Saved data entries
_____

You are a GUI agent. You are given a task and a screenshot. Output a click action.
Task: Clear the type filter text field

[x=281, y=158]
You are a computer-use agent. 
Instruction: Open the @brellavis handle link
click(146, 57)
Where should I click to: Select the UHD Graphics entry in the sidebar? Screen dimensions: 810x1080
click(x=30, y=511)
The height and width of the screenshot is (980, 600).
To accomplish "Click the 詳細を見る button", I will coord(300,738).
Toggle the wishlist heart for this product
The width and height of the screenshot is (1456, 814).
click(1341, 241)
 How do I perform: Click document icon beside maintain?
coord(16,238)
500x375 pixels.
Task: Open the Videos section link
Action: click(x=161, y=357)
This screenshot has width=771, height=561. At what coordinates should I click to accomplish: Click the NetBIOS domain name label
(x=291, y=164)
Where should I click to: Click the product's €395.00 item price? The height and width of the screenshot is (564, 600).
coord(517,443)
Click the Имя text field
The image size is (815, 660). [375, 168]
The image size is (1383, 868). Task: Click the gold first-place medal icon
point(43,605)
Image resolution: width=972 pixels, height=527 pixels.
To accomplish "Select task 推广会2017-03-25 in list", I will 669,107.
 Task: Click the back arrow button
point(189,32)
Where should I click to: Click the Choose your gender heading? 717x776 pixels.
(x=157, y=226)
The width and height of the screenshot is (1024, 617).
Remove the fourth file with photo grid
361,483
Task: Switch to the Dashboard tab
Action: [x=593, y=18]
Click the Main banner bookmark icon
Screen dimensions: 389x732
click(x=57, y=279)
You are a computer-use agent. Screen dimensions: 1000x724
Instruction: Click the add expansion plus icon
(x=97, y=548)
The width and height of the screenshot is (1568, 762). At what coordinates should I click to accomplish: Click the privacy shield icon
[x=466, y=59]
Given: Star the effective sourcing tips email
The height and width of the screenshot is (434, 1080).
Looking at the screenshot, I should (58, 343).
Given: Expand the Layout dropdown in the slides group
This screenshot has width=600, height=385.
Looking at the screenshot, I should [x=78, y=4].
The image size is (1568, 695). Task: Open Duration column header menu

_____

WHAT YOU NEED TO DO: Transcribe the data above exactly as it reads.

RESPONSE FOR THIS EXERCISE:
You are a GUI agent. You are given a task and a screenshot. Output a click action.
Task: Clear the type filter text field

[x=281, y=158]
You are a computer-use agent. 
Instruction: Open the @brellavis handle link
click(146, 57)
Where should I click to: Select the UHD Graphics entry in the sidebar? Screen dimensions: 810x1080
click(x=30, y=511)
The height and width of the screenshot is (980, 600).
To accomplish "Click the 詳細を見る button", I will coord(300,738).
Toggle the wishlist heart for this product
The width and height of the screenshot is (1456, 814).
click(1341, 241)
 How do I perform: Click document icon beside maintain?
coord(16,238)
500x375 pixels.
Task: Open the Videos section link
Action: click(x=161, y=357)
This screenshot has width=771, height=561. At what coordinates should I click to accomplish: Click the NetBIOS domain name label
(x=291, y=164)
Where should I click to: Click the product's €395.00 item price? The height and width of the screenshot is (564, 600).
coord(517,443)
Click the Имя text field
The image size is (815, 660). [375, 168]
The image size is (1383, 868). Task: Click the gold first-place medal icon
point(43,605)
Image resolution: width=972 pixels, height=527 pixels.
To accomplish "Select task 推广会2017-03-25 in list", I will 669,107.
 Task: Click the back arrow button
point(189,32)
Where should I click to: Click the Choose your gender heading? 717x776 pixels.
(x=157, y=226)
The width and height of the screenshot is (1024, 617).
Remove the fourth file with photo grid
361,483
Task: Switch to the Dashboard tab
Action: [x=593, y=18]
Click the Main banner bookmark icon
Screen dimensions: 389x732
click(x=57, y=279)
You are a computer-use agent. Screen dimensions: 1000x724
Instruction: Click the add expansion plus icon
(x=97, y=548)
The width and height of the screenshot is (1568, 762). At what coordinates should I click to accomplish: Click the privacy shield icon
[x=466, y=59]
Given: Star the effective sourcing tips email
The height and width of the screenshot is (434, 1080).
Looking at the screenshot, I should (58, 343).
Given: Expand the Layout dropdown in the slides group
This screenshot has width=600, height=385.
Looking at the screenshot, I should [x=78, y=4].
The image size is (1568, 695). Task: Open Duration column header menu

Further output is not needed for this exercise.